For performance, during recovery, BR will directly write these keys back to the underlying storage without rewriting their versions; this is also why BR requires an empty cluster (or no data in the table) during recovery: because it will break the transaction model, i.e., writing past versions of data.

Back to the original poster’s question, after the backup is completed, the original poster performed a delete operation on the original cluster (it seems to be using the Txn KV mode according to the screenshot), so what will the underlying storage look like in the initial example?

{
  "key_at_v1": "value_v1",
  "key_at_v2": null, 
  "key_at_v3": "reborn", // <- BR backed up this!
  "key_at_v4": null
  "other_key_at_v1": "other_value", // ...and this!
  "other_key_at_v2": null
}

At this point, you will find that if you write the BR backup data back to the underlying storage, it is actually written to key_at_v3 and other_key_at_v1. So this write is masked, and naturally, the data cannot be found.

If you want to verify this situation, the original poster can try waiting for a while (at least ten minutes) until the MVCC version is GC’d and then try to recover, or directly try to recover in a new cluster.
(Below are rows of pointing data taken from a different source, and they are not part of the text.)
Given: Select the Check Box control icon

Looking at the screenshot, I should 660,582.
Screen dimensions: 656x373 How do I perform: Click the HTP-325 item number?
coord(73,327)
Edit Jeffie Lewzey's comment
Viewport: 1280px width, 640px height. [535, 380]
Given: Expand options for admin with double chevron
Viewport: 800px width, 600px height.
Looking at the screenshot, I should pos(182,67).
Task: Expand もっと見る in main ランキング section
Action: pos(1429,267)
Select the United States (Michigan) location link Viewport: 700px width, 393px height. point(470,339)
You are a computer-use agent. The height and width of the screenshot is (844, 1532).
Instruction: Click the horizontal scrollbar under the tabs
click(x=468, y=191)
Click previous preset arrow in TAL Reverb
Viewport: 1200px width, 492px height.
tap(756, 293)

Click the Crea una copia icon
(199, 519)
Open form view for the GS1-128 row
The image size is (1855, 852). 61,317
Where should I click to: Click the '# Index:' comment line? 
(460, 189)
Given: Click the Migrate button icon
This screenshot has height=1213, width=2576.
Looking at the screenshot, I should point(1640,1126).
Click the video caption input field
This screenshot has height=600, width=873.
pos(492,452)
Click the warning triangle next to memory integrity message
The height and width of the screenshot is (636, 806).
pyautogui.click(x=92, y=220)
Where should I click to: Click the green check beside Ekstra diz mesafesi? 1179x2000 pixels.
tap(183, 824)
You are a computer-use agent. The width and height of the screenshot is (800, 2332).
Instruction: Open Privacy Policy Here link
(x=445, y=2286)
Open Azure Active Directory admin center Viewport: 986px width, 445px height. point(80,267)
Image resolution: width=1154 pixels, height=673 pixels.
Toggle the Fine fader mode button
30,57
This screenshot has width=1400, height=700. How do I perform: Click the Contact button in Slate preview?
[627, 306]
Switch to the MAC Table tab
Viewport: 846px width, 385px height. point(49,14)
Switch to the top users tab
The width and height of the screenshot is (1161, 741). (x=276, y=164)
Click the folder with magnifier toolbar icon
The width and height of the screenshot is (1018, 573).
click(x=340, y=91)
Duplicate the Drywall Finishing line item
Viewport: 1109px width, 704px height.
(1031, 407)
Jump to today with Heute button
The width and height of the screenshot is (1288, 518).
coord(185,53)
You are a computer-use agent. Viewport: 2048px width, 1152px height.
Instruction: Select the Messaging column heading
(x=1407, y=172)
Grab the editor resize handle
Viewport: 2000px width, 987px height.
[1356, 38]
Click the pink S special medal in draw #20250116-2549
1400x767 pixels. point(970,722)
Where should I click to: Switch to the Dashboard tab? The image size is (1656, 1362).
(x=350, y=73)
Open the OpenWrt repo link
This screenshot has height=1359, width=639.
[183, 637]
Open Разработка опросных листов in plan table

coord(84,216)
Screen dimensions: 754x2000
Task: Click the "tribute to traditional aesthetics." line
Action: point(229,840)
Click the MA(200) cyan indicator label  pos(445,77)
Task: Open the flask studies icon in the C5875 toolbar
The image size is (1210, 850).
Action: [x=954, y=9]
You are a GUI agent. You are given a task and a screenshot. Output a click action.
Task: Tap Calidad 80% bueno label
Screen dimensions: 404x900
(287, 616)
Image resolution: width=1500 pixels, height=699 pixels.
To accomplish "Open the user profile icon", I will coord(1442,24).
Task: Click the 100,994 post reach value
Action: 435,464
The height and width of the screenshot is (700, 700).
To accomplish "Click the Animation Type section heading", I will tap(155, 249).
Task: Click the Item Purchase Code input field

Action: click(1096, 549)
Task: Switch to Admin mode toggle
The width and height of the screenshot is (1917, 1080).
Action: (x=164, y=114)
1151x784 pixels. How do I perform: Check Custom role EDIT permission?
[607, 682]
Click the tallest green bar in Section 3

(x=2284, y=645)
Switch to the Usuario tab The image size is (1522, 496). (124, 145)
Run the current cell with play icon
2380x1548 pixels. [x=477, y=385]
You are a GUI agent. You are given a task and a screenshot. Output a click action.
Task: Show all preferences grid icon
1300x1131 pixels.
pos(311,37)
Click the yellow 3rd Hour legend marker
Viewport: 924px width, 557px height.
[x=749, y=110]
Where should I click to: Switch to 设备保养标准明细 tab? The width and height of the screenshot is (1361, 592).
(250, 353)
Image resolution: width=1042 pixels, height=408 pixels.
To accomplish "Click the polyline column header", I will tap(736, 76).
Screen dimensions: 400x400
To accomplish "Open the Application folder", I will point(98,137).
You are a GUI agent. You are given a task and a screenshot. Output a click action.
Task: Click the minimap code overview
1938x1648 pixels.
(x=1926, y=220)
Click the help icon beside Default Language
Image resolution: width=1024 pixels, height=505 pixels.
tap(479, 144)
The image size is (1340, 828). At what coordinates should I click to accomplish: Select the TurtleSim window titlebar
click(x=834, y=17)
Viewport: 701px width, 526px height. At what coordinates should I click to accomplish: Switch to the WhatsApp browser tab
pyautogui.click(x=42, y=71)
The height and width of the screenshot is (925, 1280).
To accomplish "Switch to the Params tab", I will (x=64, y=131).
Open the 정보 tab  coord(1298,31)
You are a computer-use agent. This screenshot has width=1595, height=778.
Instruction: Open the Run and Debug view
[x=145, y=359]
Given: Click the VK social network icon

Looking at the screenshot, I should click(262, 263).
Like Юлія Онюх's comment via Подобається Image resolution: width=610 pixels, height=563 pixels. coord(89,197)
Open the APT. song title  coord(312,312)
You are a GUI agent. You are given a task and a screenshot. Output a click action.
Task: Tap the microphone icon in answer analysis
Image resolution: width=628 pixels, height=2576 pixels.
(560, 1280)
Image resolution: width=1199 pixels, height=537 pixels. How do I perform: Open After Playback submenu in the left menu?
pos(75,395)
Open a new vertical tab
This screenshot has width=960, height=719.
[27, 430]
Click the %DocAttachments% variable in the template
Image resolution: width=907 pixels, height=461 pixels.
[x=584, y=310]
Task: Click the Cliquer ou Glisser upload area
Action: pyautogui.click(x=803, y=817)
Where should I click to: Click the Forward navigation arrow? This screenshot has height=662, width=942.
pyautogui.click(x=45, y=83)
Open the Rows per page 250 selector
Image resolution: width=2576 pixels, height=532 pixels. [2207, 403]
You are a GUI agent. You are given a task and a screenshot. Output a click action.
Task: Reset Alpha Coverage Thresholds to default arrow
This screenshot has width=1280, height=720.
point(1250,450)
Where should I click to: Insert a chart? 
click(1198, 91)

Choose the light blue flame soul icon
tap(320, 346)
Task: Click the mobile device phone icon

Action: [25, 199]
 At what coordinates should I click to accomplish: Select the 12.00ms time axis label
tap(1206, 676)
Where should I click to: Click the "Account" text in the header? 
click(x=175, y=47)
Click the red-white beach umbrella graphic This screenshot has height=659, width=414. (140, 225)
Perhaps we can rewrite the version numbers of all keys to the current highest during recovery. But in this case, if there are still unfinished transactions during recovery, the consistency of those transactions may be broken.

| username: redgame | Original post link

Check the logs and error messages generated during the backup and restore process to see if there are any anomalies or error prompts. This information may provide more details about the backup or restore failure.

| username: Anthony99 | Original post link

Hello, thank you for your reply. After a night, it still doesn’t respond after recovery.

| username: Anthony99 | Original post link

The logs show success.

| username: YuJuncen | Original post link

Did you deploy TiDB? Without TiDB, the MVCC GC might not be triggered. Anyway, you can try deploying a new cluster to see if it resolves the issue.